RESULTS AND DISCUSSION
The experimental results of the implemented sequential quicksort algorithm using the six pivot selection schemes are presented. Three different scenarios are analyzed. The first scenario compares the six techniques together, while the second compared the best three techniques of the first scenario and in the third scenario the best two techniques of the second scenario were compared. Table 1 shows the execution time of the six partitioning methods for the first scenario. The Median50, Median70 and Median90 represent median-of-five, median-of-seven and median-of-nine partitioning methods without random index selection, respectively. While Median51, Median71 and Median91 represent median-of-five, median-of-seven and median-of-nine partitioning methods with random index selection, respectively. The second scenario results are presented in Table 2 which shows the execution time of the three methods. The third scenario results are presented in Table 3 which shows the execution time of the two methods.
The results of Table 1 shows that, three of the methods i.e., median-of-seven with and without random selection and median-of-nine without random selection, have almost the same execution time for all the array sizes. Median-of-nine with random selection was the worse in term of speed. While the least in terms of execution time (fast in terms of speed) is median-of-five without random selection, then followed by median-of-five with random selection.
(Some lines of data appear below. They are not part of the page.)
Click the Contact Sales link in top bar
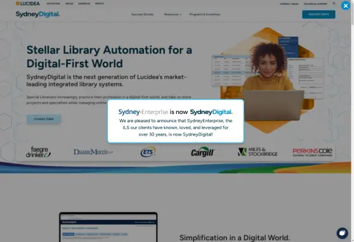The image size is (354, 242). [x=289, y=4]
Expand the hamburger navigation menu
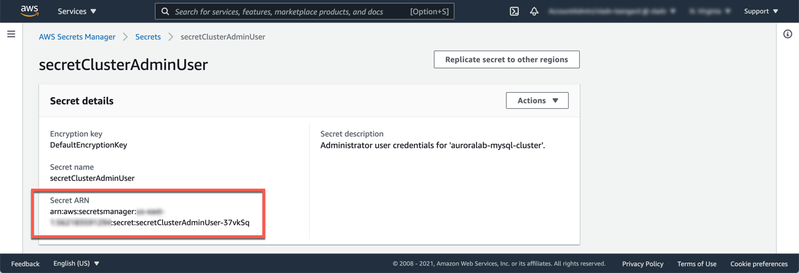799x273 pixels. pos(11,34)
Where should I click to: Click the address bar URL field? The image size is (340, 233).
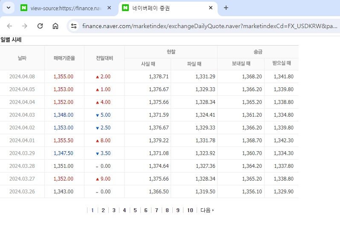tap(209, 26)
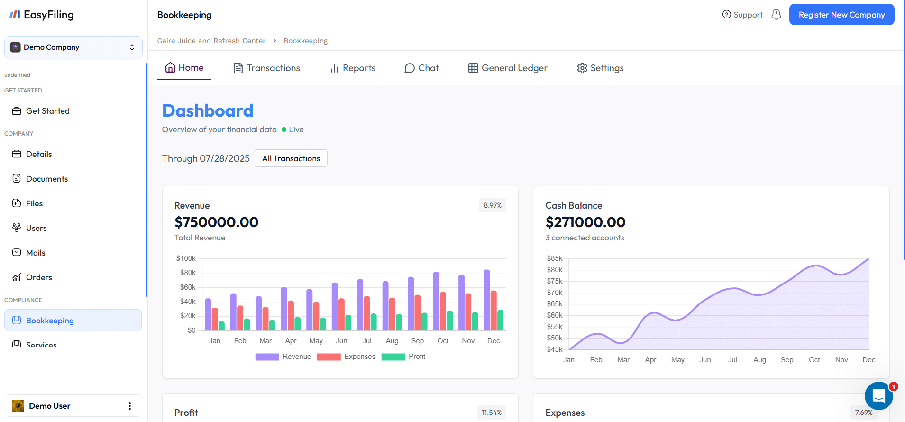Open the All Transactions filter
905x422 pixels.
(291, 158)
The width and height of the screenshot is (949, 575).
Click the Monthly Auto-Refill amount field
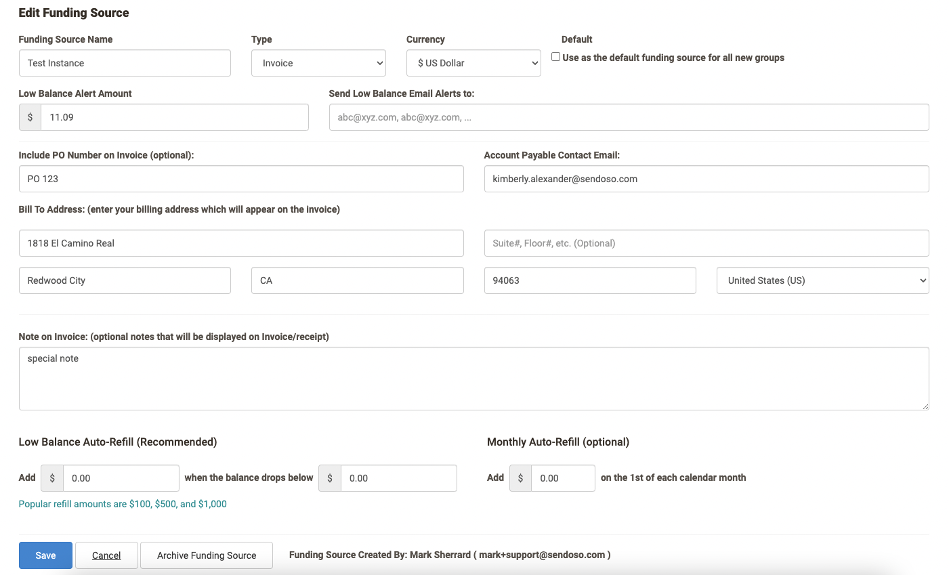click(x=562, y=478)

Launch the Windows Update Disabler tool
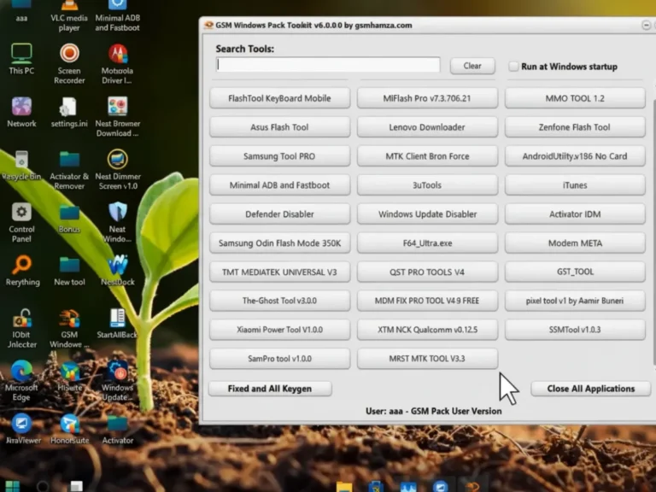click(427, 214)
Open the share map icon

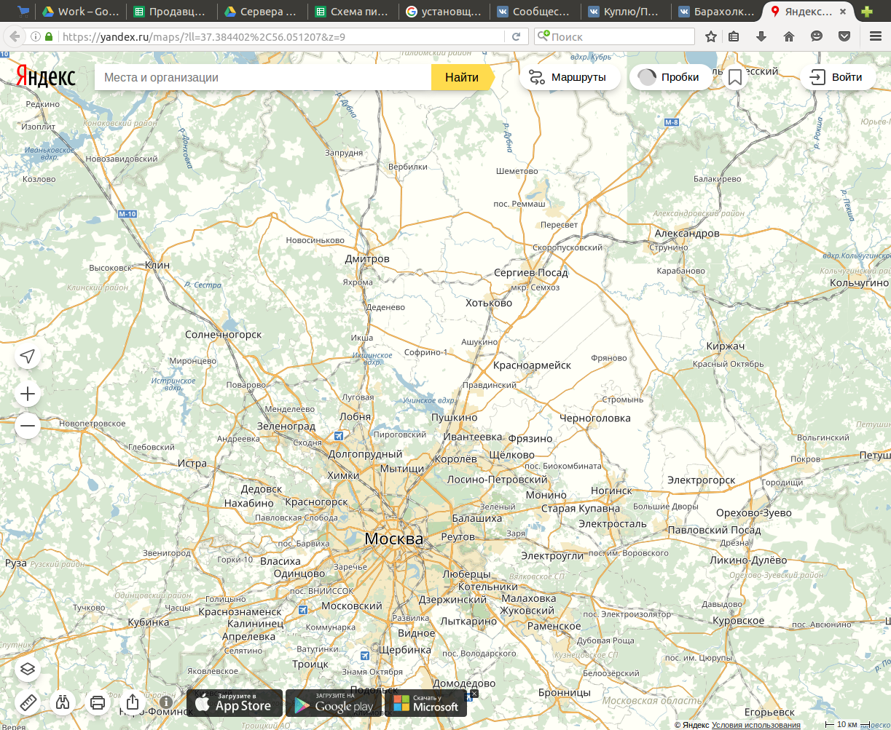click(x=133, y=702)
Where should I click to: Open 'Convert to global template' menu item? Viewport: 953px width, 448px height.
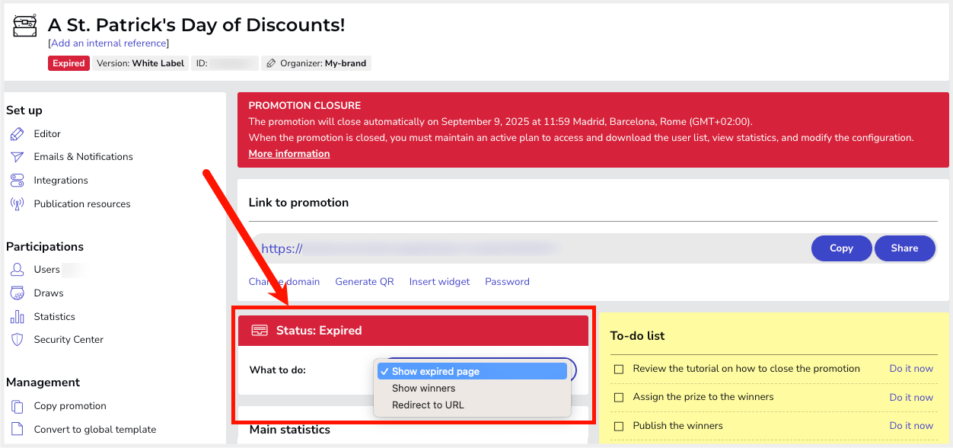(x=94, y=430)
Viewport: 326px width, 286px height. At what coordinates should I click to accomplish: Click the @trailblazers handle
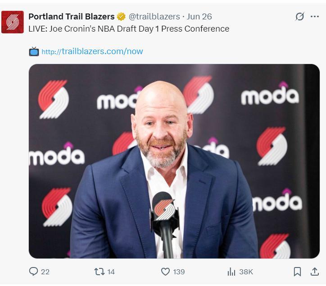(x=154, y=17)

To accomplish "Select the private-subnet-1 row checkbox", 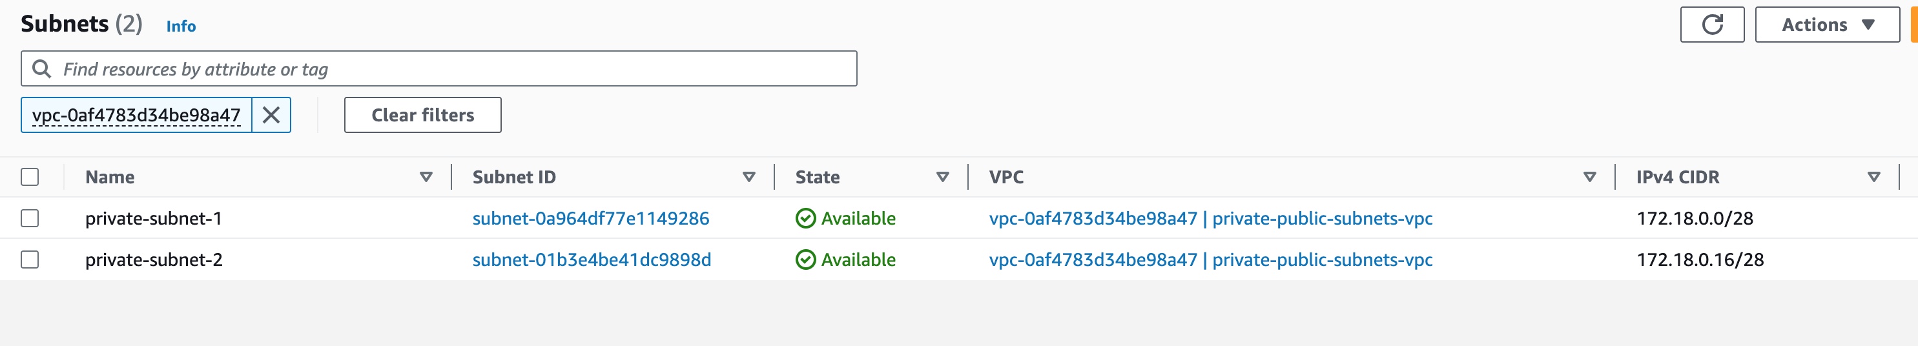I will tap(30, 218).
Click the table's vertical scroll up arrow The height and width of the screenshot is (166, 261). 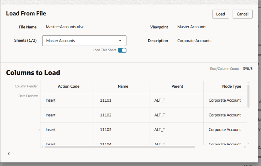tap(248, 83)
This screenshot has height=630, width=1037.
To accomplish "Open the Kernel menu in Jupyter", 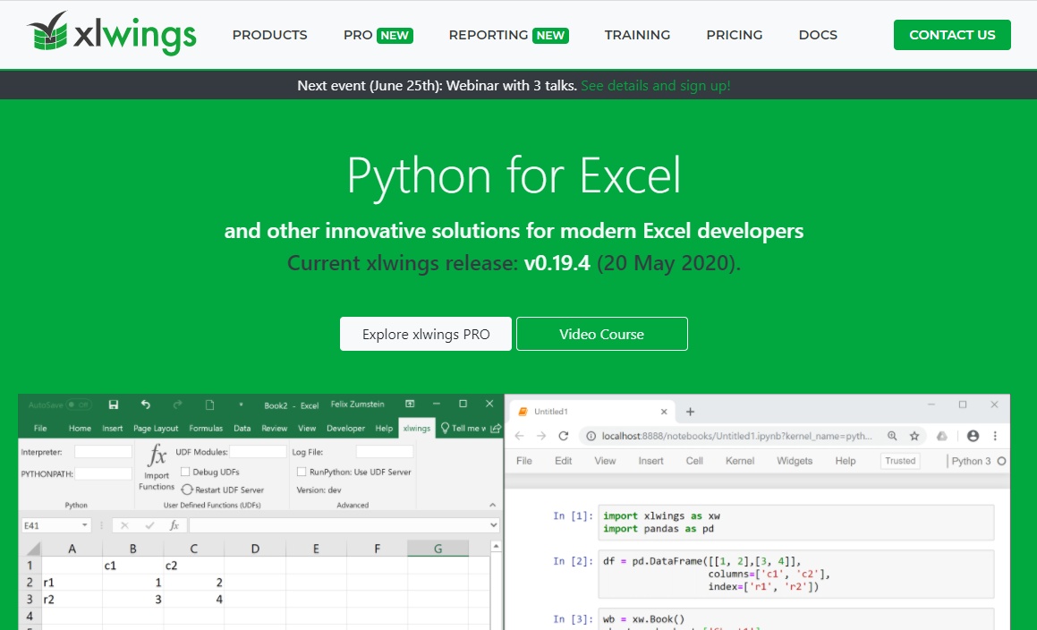I will [740, 460].
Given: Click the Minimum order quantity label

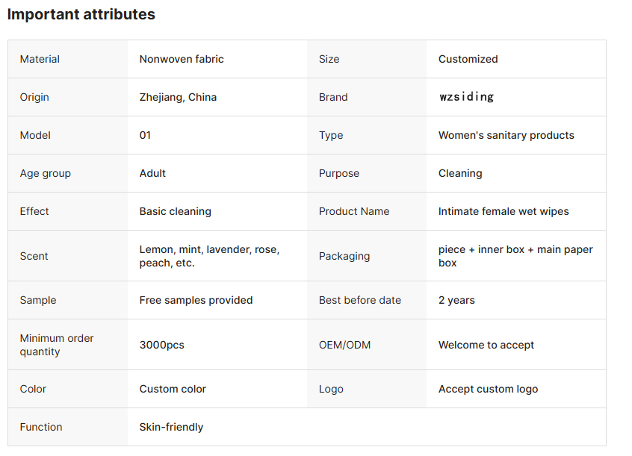Looking at the screenshot, I should point(57,345).
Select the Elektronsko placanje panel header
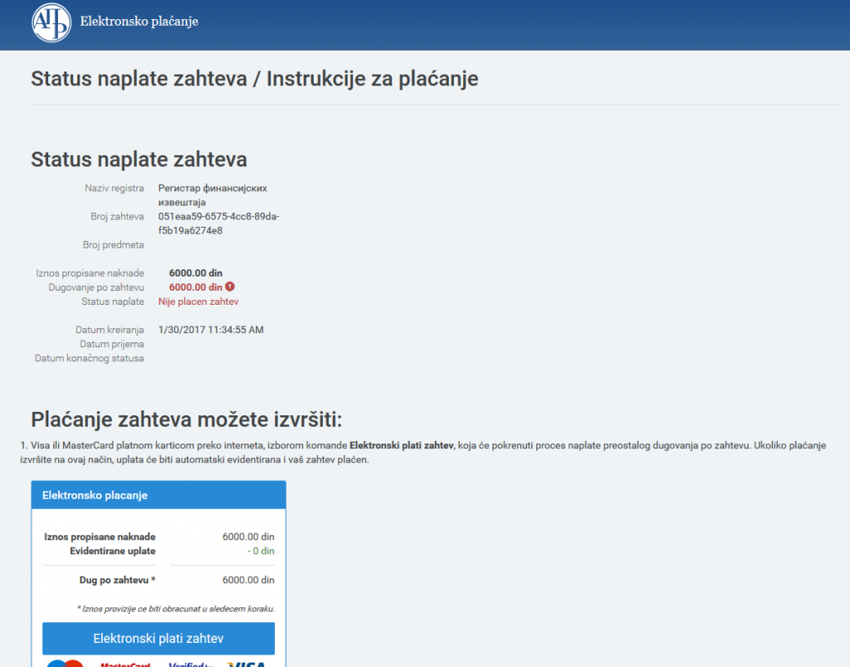The height and width of the screenshot is (667, 850). (x=95, y=495)
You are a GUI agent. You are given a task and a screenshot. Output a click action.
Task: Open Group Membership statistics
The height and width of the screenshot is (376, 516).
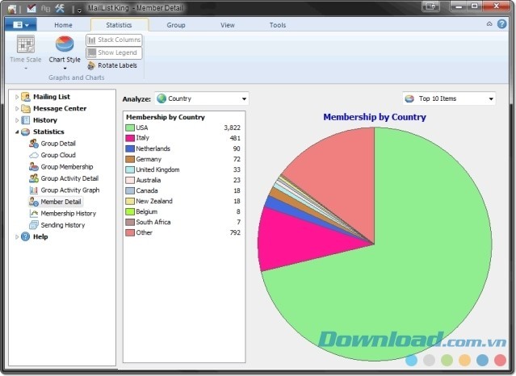click(66, 166)

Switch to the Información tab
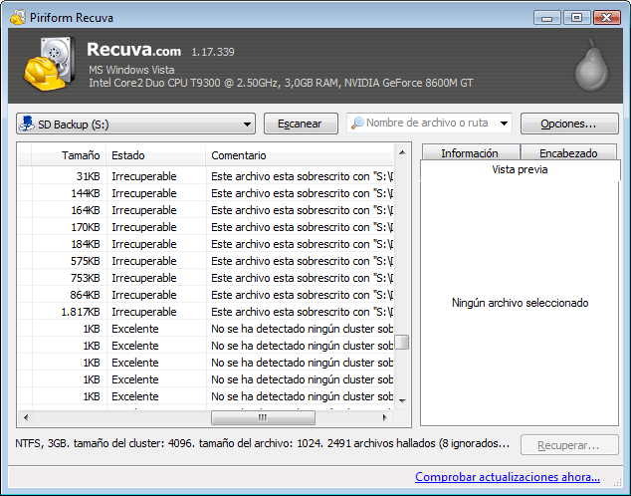tap(469, 153)
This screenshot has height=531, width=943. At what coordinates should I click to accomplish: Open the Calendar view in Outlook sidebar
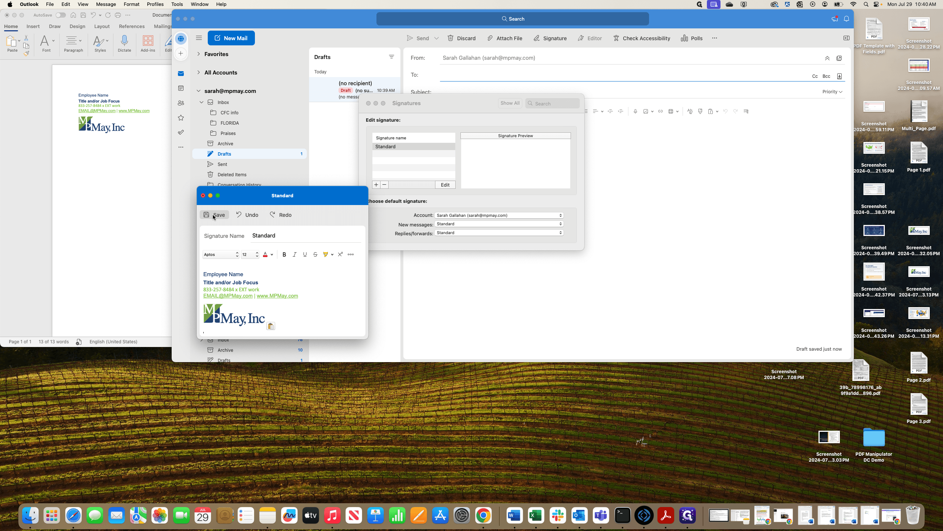tap(181, 88)
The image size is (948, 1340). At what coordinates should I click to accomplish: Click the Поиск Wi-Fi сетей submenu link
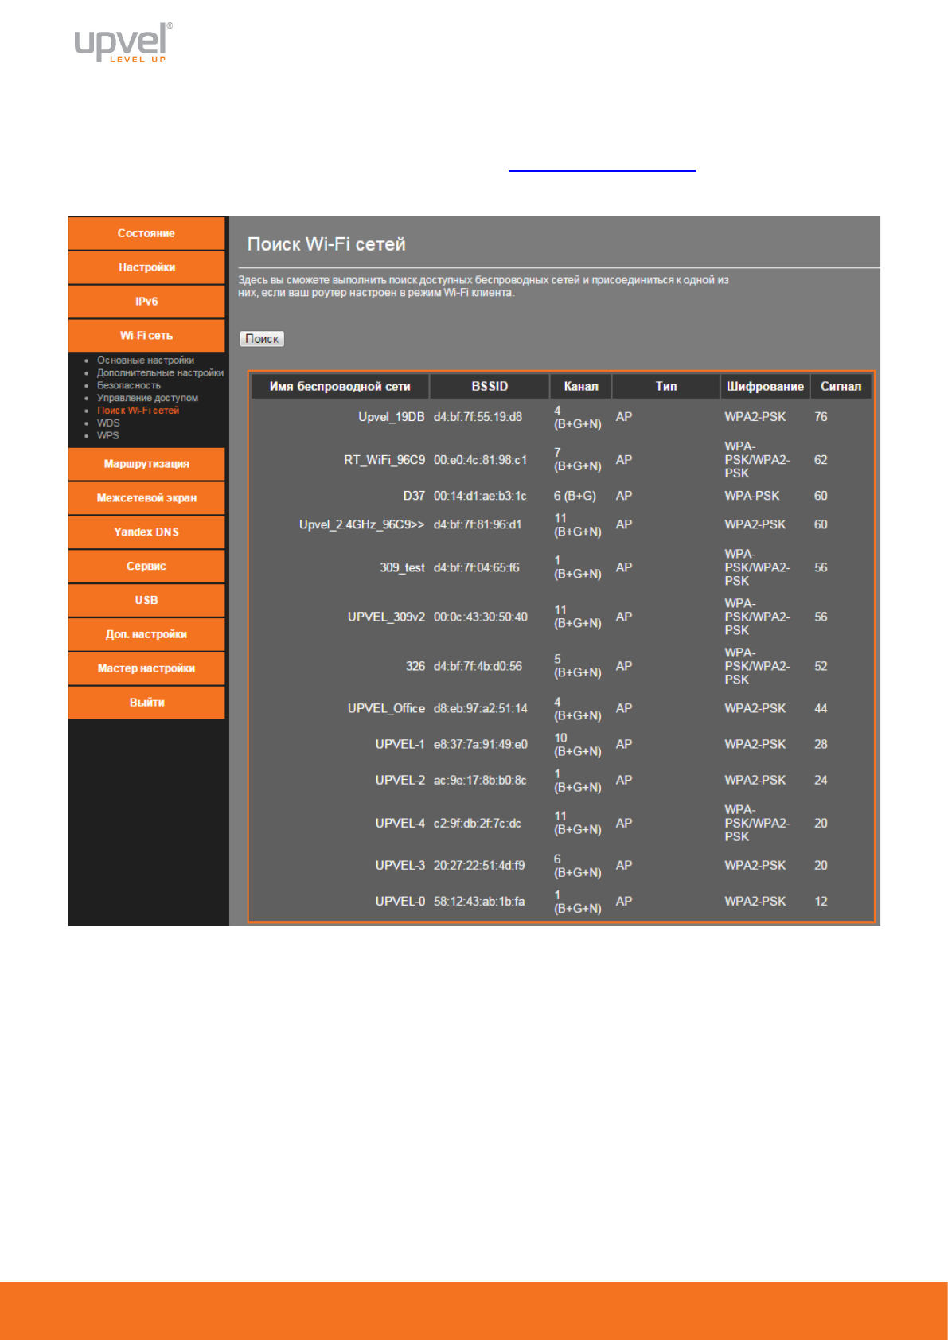point(138,411)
Table 1: | Average execution time (sec) of the six schemes |
Table 2: | Average execution time (sec) of the best three schemes of the first scenario |
Table 3: | Average execution time (sec) of the two best schemes of the second scenario |
Thus, the scheme in Mohammed and Othman (2004) was faster and therefore minimizes the execution time of quicksort algorithm sequentially by at least 31%.
Results of Table 2 shows that median-of-seven without random index selection has the worst performance, while the scheme in (Mohammed and Othman, 2004) has the best execution time and was about 35% faster than the two schemes.
Table 3 clearly shows the performance of the best two methods. Like the first two scenarios Tables, median-of-five without random index selection presented in Mohammed and Othman (2004) performs better than the other scheme presented in Brest et al. (2001).
CONCLUSIONS
In this study, pivot selection methods in quicksort algorithm and experimental study of their performance were presented. Table 1, 2 and 3 show that median-of-five without random index selection was faster than the other five schemes presented. Thus, the execution time of quicksort algorithm was minimized by about 23-30%. It is evident that the larger the array, the more critical a decision will be in selecting the appropriate or optimal median-of-N pivot selection method. Likewise, our result indicated that, there is an overhead associated with random index selection and this can affect the performance of a particular pivot selection scheme.
The work is constrained by our inability to generate larger array size that can be in tens or hundreds of million in sizes. Databases and lists in real world problems do not exist only in integer data type form, thus the need for comparing the schemes using different data types.
ACKNOWLEDGMENTS
We are grateful to the authorities of University Putra Malaysia for providing the research facilities and Usmanu Danfodiyo University, Sokoto, Nigeria for the study fellowship.